MATERIAL PROVIDED:
╔══

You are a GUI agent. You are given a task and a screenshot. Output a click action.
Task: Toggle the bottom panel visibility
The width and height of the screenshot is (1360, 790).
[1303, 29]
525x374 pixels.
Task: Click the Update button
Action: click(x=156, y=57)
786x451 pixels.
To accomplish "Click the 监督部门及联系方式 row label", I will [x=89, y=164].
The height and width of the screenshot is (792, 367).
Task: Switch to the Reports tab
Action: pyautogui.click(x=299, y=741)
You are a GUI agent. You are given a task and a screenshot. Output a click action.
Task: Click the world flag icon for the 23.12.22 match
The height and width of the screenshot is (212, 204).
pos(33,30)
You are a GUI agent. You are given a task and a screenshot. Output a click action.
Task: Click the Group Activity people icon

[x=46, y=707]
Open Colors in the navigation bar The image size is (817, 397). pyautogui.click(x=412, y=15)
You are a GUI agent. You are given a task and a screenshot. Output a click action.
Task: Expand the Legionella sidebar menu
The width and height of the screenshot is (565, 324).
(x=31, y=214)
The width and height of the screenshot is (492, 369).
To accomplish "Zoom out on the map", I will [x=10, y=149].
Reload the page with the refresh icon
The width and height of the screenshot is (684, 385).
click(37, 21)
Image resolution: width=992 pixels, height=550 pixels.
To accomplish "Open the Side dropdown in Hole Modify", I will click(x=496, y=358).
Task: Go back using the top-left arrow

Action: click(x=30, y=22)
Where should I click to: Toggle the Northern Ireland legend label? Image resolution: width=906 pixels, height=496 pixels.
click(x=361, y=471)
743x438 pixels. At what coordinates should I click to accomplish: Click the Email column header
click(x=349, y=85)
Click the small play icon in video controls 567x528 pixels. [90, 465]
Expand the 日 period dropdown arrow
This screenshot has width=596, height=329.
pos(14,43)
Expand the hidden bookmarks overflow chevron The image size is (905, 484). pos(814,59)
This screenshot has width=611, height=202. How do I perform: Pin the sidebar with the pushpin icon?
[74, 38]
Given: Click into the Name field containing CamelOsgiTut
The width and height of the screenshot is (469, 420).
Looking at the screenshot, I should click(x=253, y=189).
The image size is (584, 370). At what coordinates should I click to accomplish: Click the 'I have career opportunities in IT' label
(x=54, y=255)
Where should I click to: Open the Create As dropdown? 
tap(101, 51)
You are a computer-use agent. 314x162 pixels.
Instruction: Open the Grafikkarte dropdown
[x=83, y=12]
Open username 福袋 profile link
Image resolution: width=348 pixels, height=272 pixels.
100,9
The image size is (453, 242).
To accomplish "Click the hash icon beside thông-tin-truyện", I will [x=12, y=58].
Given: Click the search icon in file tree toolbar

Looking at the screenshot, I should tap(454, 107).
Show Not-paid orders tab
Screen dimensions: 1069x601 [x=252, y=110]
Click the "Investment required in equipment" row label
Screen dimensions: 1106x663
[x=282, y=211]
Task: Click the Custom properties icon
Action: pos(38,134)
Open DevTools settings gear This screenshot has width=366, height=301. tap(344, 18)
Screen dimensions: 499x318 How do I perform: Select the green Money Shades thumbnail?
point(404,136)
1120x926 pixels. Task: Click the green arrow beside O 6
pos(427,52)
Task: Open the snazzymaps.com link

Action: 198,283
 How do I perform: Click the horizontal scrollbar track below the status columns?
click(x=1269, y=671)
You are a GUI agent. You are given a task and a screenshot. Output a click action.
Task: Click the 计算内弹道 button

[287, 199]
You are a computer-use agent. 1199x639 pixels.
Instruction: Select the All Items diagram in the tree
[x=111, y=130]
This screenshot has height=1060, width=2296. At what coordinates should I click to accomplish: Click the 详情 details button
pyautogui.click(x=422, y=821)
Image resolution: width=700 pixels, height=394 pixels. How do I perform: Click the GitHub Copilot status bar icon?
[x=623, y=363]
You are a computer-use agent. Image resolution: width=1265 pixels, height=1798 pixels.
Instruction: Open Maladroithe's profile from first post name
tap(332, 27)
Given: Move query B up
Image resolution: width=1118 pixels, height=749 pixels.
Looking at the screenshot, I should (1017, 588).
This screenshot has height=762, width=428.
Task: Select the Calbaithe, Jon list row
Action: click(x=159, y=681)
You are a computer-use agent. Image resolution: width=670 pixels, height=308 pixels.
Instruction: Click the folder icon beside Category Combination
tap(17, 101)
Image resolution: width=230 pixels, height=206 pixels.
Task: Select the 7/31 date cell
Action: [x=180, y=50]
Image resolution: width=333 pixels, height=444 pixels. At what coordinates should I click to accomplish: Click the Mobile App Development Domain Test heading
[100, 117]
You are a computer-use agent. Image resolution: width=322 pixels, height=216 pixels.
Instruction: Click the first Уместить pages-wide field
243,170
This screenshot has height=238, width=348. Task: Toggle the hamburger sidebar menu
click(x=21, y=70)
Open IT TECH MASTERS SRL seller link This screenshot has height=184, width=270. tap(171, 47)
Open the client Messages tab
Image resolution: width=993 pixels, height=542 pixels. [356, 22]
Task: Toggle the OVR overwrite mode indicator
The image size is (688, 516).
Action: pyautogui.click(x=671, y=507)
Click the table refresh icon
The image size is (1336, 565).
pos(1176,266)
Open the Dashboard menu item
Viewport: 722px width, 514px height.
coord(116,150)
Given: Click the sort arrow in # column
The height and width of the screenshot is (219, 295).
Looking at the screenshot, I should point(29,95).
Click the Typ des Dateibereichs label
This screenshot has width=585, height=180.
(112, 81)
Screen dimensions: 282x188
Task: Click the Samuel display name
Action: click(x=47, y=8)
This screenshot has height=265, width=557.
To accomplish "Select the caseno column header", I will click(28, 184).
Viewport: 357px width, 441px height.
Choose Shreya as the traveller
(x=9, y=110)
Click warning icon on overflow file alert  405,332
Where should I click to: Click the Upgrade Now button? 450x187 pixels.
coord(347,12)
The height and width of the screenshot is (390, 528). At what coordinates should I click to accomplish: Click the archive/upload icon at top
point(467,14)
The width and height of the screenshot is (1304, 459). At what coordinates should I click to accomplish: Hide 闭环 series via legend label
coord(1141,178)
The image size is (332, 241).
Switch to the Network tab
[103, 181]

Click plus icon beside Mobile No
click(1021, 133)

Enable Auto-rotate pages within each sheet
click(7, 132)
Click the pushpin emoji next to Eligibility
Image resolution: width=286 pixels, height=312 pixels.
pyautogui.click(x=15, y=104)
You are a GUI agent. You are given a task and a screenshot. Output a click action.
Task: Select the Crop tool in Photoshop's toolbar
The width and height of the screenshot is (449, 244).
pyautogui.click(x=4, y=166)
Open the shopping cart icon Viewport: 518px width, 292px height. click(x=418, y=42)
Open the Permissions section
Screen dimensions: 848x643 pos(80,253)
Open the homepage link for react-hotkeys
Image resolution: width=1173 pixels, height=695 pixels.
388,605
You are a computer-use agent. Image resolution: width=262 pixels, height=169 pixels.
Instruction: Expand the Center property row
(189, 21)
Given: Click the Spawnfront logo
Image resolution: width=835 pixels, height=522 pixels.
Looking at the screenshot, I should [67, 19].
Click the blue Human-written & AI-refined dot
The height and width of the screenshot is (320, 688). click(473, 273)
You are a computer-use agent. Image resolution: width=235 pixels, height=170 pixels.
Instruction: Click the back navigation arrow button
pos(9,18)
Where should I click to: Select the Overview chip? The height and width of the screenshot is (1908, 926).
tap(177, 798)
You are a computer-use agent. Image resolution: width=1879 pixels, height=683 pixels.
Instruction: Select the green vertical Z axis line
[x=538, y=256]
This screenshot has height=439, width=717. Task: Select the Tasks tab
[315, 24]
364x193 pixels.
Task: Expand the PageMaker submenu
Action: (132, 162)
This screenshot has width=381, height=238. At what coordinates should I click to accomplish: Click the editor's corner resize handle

╚══

TASK BRIEF: In the material above, find the lines that contain "overflow" and show them.

ANSWER TO THE PROBLEM:
Expand the hidden bookmarks overflow chevron The image size is (905, 484). pos(814,59)
Click warning icon on overflow file alert  405,332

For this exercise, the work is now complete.